要介護5:生活全般に全面的な介護が必要で介護なしには日常生活が送れない状態

介護保険を利用した場合、毎月の保険料の他に利用した介護サービスの費用1割を負担しなければなりません。残りの9割は保険でまかなわれるというシステムです。
しかし、介護サービスの費用1割を支払えば無制限にサービスを受けて良いわけではなく、介護保険を利用して受けることができる範囲(保険で残りの9割を負担してもらえる限度)が設定されています。例えば、要介護1の方は、1か月の支給限度額が16万5800円であるのに対し、要介護5の方は、35万8300円と高額に設定されています。これは要介護度が高いほど日常生活全般においてより多くの介護サービスを受ける必要が生じる状況に対応しているというわけですね。

一方で、同じように介護認定の申請を行った結果、要支援の認定を受ける場合があります。要支援とは、現時点において介護の必要が生じていないものの、将来的には要介護状態になる可能性があり今のうちから支援をするのが妥当な状態を指します。
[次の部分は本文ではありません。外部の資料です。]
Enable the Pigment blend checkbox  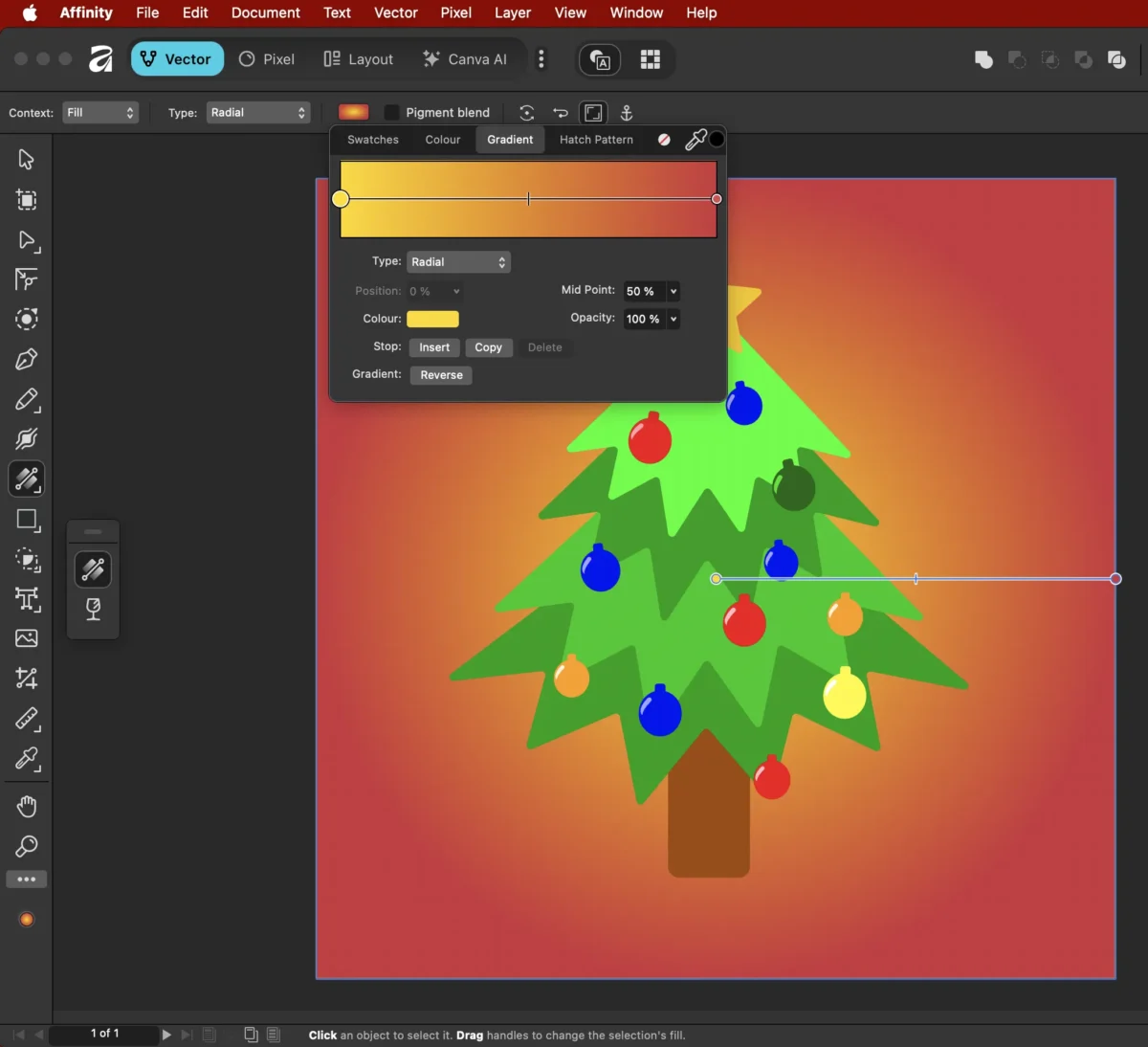pyautogui.click(x=391, y=113)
病気や事故などによって身体に著しい不自由が生じなくとも誰しも加齢に伴って身体機能は衰えてくるものです。要支援認定を受けた方は、その速度を緩やかになるべく長く健康な状態を維持することを目的とした介護予防のための支援を受けることができるようなります。
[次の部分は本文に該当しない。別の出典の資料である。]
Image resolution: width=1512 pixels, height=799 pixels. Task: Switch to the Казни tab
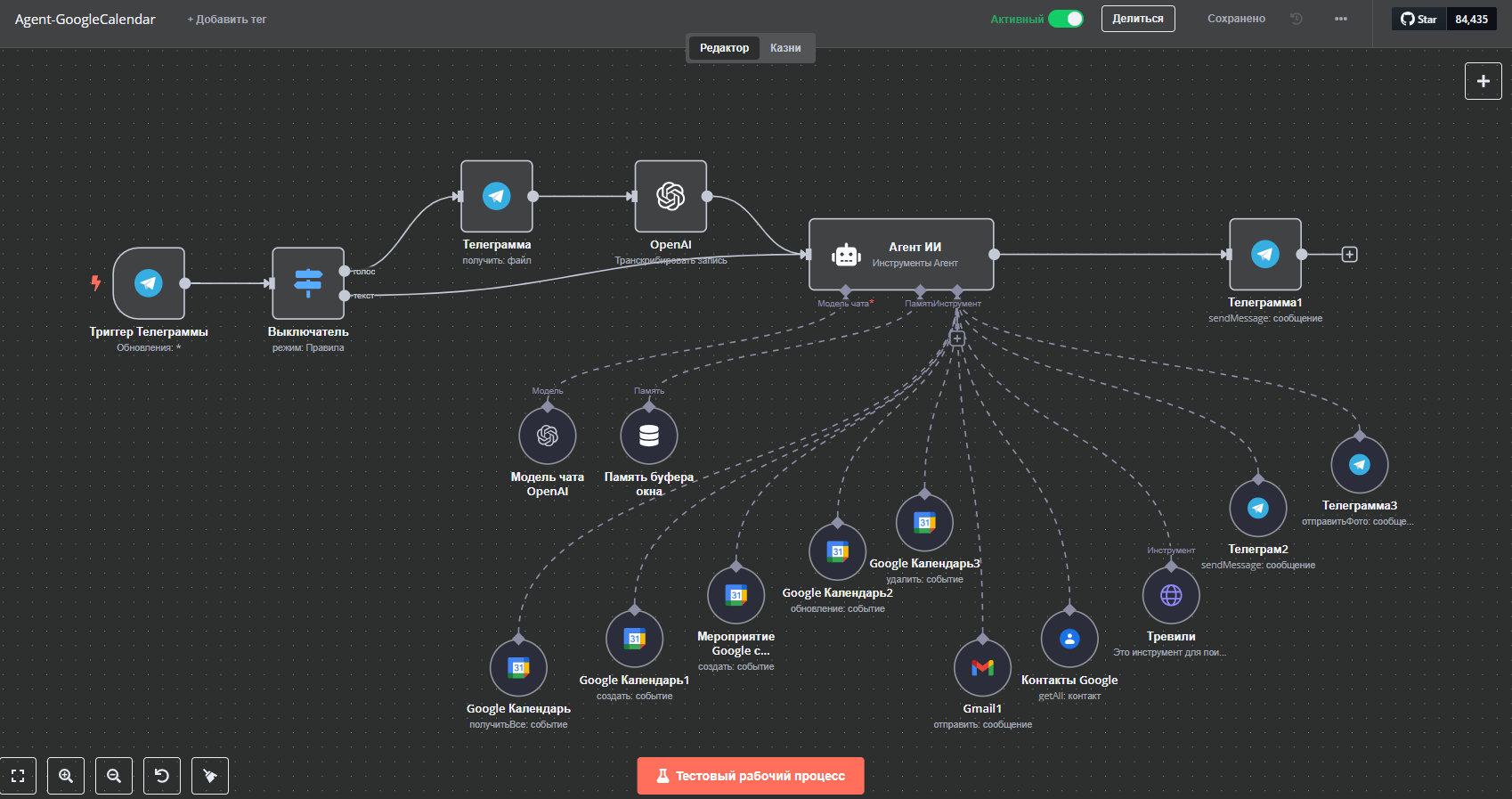click(x=785, y=48)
要介護者と要支援者では利用できるサービスの内容が少し違ってくるのですが、最も大きな違いは施設に入所してサービスを受ける施設サービスを要支援者は受けることができない点にあるでしょう。これは、要支援の状態においては施設に入所しなければいけないほどの状態にないことに起因しています。ただ、要支援者も短期間だけ施設に入所するショートステイは利用することができますので覚えておきましょう。

いずれにしても、認定結果が受けることのできるサービスの内容や量を左右することがお分かりいただけたかと思います。介護保険の再認定は半年単位で行われますが、その間に要介護者の状態が変化した場合には要介護区分の見直し申請を行うことができますので相談されると良いでしょう。また、認定時に思っていたよりも要介護度が低く納得いかない場合は、認定結果通知を受け取ってから60日以内であれば再審査の申し立てをすることも可能です。この場合もまずは、市区町村窓口に相談に行かれると良いでしょう。